Data should be collected in all groups from the point at which a person would become eligible for pulmonary rehabilitation. The data from both the intervention and comparison groups should be collected at appropriate time intervals and up to 12 months. Data from people in different centres, with comparable standard care and patient population, but no access to digital pulmonary rehabilitation, could form the comparison group. Ideally, the studies should be run across multiple centres, aiming to recruit centres that represent the variety of care in the NHS.

Non-random assignment to interventions can lead to confounding bias, complicating interpretation of the treatment effect. So, approaches should be used that avoid selection bias and balance confounding factors across comparison groups. For example, using matching or adjustment approaches such as propensity score methods. To achieve this robustly, data collection will need to include prognostic factors related both to the intervention delivered and patient outcomes. These should be defined with input from clinical specialists.

Data could be collected using a combination of primary data collection, suitable real-world data sources, and data collected through the technology itself (for example, engagement data).

Data collection should follow a predefined protocol, and quality assurance processes should be put in place to ensure the integrity and consistency of data collection. See NICE's real-world evidence framework, which provides guidance on the planning, conduct, and reporting of real-world cohort studies to assess comparative treatment effects.

3.4 Data to be collected

Study criteria

  • At recruitment, eligibility criteria for suitability of using the digital technology and inclusion in the real-world study should be reported, and should include:

    • a clinical diagnosis of COPD

    • position of the technology in the clinical pathway, and

    • the point that follow-up starts.

  • Description of the standard care offered.

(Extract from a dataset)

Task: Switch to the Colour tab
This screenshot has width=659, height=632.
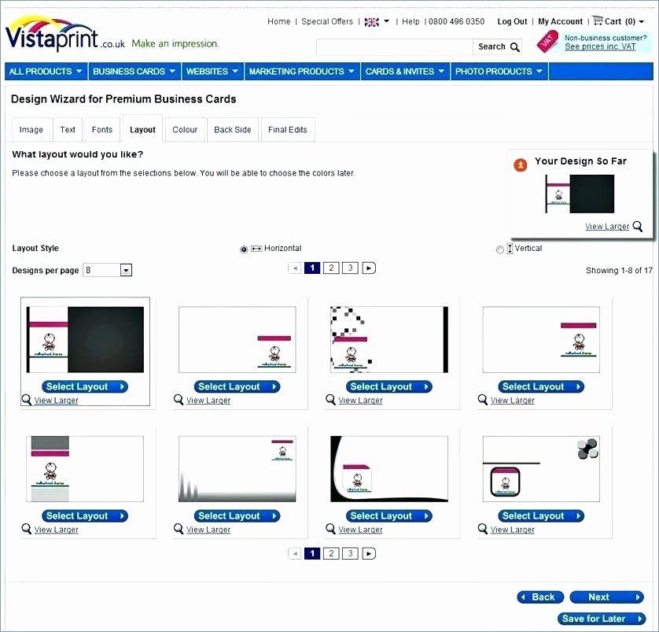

Baseline information and outcomes

  • Exercise capacity measurement using either the 6‑minute walk test or the incremental shuttle walking test at baseline and over follow up (up to 12 months).

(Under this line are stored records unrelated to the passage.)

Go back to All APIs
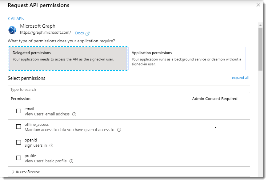The width and height of the screenshot is (268, 182). [x=17, y=19]
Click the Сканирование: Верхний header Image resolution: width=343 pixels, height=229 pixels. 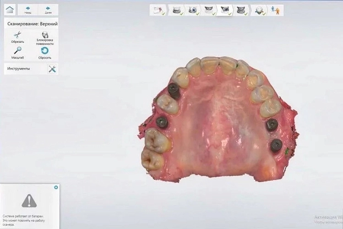pyautogui.click(x=31, y=23)
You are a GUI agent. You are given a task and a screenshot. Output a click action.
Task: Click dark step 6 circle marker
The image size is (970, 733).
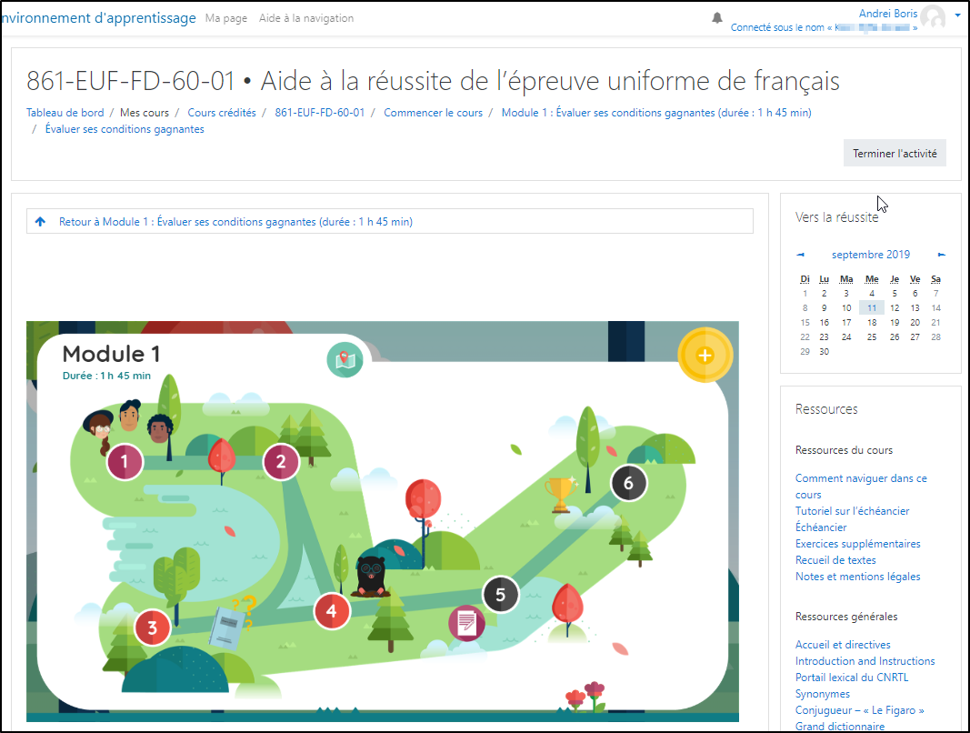point(627,483)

  • Changes in COPD symptoms, including exacerbation rates, at baseline and over follow up (up to 12 months).

  • Information on healthcare resource use and exacerbation-related hospitalisation costs, including emergency department visits, hospital admissions, length of stay, and GP visits.

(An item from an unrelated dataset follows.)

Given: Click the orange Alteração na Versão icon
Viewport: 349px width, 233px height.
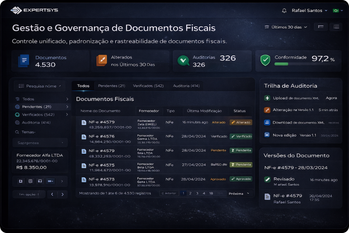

  • Costs of digital pulmonary rehabilitation, including:

    • licence fees

    • use and implementation of the technology

    • healthcare professional staff and training costs

    • integration with NHS systems.

  • EQ‑5D at baseline and over follow up (up to 12 months).

  • Any adverse events arising from using digital pulmonary rehabilitation.

  • Access and uptake, including the number and proportion of people who were able to access digital pulmonary rehabilitation, from the broader population needing pulmonary rehabilitation.

  • Engagement with and information about stopping digital technology for pulmonary rehabilitation, including reasons for stopping. This should include:

    • the number of people starting digital pulmonary rehabilitation

    • engagement

    • the number of people who finish the digital pulmonary rehabilitation course, and

    • reasons for stopping (for example, because of improvements in symptoms, adverse effects, or other reasons).

  • Information about individual characteristics at baseline, for example, sex, age, ethnicity, clinical diagnosis, medicines (including supplemental oxygen use), comorbidities and past medical history (including time since diagnosis and recent hospitalisations), urban or rural location. Other important covariates should be chosen with input from clinical specialists.

3.5 Evidence generation period

The evidence generation period should be 3 years. This will be enough time to implement the evidence generation study, collect the necessary information and analyse the collected data.